_RECORDED DATA:_
########################################

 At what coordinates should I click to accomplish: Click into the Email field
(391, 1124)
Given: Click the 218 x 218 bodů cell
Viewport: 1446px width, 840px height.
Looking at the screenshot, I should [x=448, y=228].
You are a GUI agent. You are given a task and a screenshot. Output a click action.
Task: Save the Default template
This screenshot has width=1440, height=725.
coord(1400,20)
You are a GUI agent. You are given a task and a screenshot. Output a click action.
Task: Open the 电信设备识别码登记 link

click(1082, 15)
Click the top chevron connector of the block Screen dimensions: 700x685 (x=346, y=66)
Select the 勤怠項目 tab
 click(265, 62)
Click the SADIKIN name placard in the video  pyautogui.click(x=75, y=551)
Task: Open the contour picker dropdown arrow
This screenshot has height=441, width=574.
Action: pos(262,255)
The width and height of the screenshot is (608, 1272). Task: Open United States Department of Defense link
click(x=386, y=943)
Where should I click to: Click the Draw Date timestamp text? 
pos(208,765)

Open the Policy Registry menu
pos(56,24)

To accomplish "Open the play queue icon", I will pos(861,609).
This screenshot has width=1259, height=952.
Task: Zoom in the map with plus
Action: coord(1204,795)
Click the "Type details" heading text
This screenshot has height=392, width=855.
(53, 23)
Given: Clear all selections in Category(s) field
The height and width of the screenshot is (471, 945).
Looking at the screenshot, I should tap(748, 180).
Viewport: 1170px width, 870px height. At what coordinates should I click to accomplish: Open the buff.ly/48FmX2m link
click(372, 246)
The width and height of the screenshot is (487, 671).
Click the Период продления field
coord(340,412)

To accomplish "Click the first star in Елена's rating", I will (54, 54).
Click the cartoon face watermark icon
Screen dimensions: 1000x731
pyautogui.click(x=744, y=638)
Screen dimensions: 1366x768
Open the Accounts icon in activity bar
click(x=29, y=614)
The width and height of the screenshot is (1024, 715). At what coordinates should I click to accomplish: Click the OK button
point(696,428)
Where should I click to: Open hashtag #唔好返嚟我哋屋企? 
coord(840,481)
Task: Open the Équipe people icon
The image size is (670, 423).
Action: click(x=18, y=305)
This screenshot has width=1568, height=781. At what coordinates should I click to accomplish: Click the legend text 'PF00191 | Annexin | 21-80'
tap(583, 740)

########################################

_WORK ITEM:_ Could you give the records above again, exactly and in full?

_RESPONSE BELOW:_
 At what coordinates should I click to accomplish: Click into the Email field
(391, 1124)
Given: Click the 218 x 218 bodů cell
Viewport: 1446px width, 840px height.
Looking at the screenshot, I should [x=448, y=228].
You are a GUI agent. You are given a task and a screenshot. Output a click action.
Task: Save the Default template
This screenshot has width=1440, height=725.
coord(1400,20)
You are a GUI agent. You are given a task and a screenshot. Output a click action.
Task: Open the 电信设备识别码登记 link

click(1082, 15)
Click the top chevron connector of the block Screen dimensions: 700x685 (x=346, y=66)
Select the 勤怠項目 tab
 click(265, 62)
Click the SADIKIN name placard in the video  pyautogui.click(x=75, y=551)
Task: Open the contour picker dropdown arrow
This screenshot has height=441, width=574.
Action: pos(262,255)
The width and height of the screenshot is (608, 1272). Task: Open United States Department of Defense link
click(x=386, y=943)
Where should I click to: Click the Draw Date timestamp text? 
pos(208,765)

Open the Policy Registry menu
pos(56,24)

To accomplish "Open the play queue icon", I will pos(861,609).
This screenshot has width=1259, height=952.
Task: Zoom in the map with plus
Action: coord(1204,795)
Click the "Type details" heading text
This screenshot has height=392, width=855.
(53, 23)
Given: Clear all selections in Category(s) field
The height and width of the screenshot is (471, 945).
Looking at the screenshot, I should tap(748, 180).
Viewport: 1170px width, 870px height. At what coordinates should I click to accomplish: Open the buff.ly/48FmX2m link
click(372, 246)
The width and height of the screenshot is (487, 671).
Click the Период продления field
coord(340,412)

To accomplish "Click the first star in Елена's rating", I will (54, 54).
Click the cartoon face watermark icon
Screen dimensions: 1000x731
pyautogui.click(x=744, y=638)
Screen dimensions: 1366x768
Open the Accounts icon in activity bar
click(x=29, y=614)
The width and height of the screenshot is (1024, 715). At what coordinates should I click to accomplish: Click the OK button
point(696,428)
Where should I click to: Open hashtag #唔好返嚟我哋屋企? 
coord(840,481)
Task: Open the Équipe people icon
The image size is (670, 423).
Action: click(x=18, y=305)
This screenshot has width=1568, height=781. At what coordinates should I click to accomplish: Click the legend text 'PF00191 | Annexin | 21-80'
tap(583, 740)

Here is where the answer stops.